The difference in prevalence rate of MB could be explained to some extent by studying the developmental aspects of coronary arteries, where in an earlier stage of cardiogenesis the tubular heart consists of an endothelial tube within a muscular tube with no epicardium. In a later stage, the septum transversum gives proepicardial outgrowth that forms the epicardium. The cells of the proepicardial migrate to envelop the heart to form the epicardium and pericardium. The migration of epicardial cells is regulated by signalling mechanisms that in turn give out the signals participating in regulation of myocyte proliferation, growth and final myocardial pattern. The myocardium gives factors to control the epithelial-mesenchymal transition of epicardial cells. The mesenchymal cells within the myocardium form the coronary arterial system. The migration of mesenchymal cells through the developing myocardium could explain the embryogenesis of MB over the branches of coronary arteries [25].

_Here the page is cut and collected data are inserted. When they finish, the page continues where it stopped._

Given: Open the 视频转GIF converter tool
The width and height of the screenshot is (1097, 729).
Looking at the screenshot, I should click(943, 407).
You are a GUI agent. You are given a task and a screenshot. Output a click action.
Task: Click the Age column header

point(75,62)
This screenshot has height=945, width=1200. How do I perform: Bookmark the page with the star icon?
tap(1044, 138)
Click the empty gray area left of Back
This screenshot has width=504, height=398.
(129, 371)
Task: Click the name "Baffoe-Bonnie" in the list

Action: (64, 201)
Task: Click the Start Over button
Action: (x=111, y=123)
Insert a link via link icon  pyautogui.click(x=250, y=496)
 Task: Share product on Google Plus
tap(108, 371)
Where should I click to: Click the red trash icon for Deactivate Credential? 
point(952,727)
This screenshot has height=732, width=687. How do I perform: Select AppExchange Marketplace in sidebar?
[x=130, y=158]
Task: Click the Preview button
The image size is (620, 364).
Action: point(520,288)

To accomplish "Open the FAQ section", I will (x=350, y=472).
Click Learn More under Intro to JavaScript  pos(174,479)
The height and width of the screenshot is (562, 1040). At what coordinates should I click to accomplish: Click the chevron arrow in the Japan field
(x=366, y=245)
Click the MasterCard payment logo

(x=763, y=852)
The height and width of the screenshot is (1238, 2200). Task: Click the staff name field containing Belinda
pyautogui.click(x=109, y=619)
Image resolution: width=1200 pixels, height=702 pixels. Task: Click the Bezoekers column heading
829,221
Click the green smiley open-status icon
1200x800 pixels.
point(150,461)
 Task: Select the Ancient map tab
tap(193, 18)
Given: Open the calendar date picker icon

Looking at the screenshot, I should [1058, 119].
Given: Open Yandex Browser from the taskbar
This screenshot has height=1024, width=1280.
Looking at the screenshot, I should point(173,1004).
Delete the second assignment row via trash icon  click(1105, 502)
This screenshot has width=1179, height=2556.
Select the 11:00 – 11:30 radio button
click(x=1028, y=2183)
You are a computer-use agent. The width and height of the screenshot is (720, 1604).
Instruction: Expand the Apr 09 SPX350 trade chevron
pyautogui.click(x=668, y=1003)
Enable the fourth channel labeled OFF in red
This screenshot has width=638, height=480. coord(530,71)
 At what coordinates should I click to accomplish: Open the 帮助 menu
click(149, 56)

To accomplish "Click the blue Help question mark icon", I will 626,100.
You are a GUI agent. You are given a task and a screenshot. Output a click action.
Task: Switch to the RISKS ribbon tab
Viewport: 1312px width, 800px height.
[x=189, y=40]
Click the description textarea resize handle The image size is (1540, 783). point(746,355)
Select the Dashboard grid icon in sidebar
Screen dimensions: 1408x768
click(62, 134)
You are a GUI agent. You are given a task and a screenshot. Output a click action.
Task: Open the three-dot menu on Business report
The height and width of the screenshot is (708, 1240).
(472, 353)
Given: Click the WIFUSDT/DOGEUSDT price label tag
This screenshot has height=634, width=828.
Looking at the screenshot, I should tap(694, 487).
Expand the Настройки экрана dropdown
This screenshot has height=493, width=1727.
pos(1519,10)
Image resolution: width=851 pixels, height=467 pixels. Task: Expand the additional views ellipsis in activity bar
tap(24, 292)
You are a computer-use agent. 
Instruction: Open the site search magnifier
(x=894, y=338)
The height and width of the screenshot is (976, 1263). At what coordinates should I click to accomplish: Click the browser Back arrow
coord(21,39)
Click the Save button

In the previous cadaveric studies, thickness of MB varied from 0.18 to 3.8 mm. The thickest MB were seen over AIA and the thinnest ones were noted over LMA [5]. However, a wider range (5–27 mm) and a higher mean (12 mm) of MB thickness were noted [20]. The later authors added that in 91.3% of the cases the tunnelled coronary arteries exhibited deep intramural course, while in the remaining (8.6%) cases, the tunnelled coronary arteries had a superficial intramural course. These superficial MB were found over the AIA. The results of the present study revealed no significant gender differences in the length, thickness or location of MB. In Kenyans, the MB were classified depending on their thickness into 3 main categories: 1) superficial, which had a range of thickness 0.3–1.87 mm in 68.3% of cases; 2) intermediate, with a range of thickness 1.88–3.45 mm in 22.7% of cases and 3) deep, with a range 3.46–5 mm in 9% of cases. The author revealed no significant correlation between the length and depth of MB [28]. In Turkish, Fazliogullari et al. [12] stated that the range of MB thickness was 0.18–3.29 mm and its mean was 0.88 ± 0.59 mm for all MB, 1.7 ± 0.9 mm in deep MB and 1.0 ± 0.9 mm in superficial type, with a high significant correlation in-between. In the present study, the mean thickness of MB was 2.28 ± 0.13 mm for all, 2.5 ± 0.17 for those over AIA, 1.8 ± 0.3 mm for those on DA, 1.41 ± 0.24 mm for MB over PIA and 0.99 ± 0.15 for MB on RMA. Moreover, a high significant correlation was noted (p < 0.001) between the length and thickness of MB of the same group.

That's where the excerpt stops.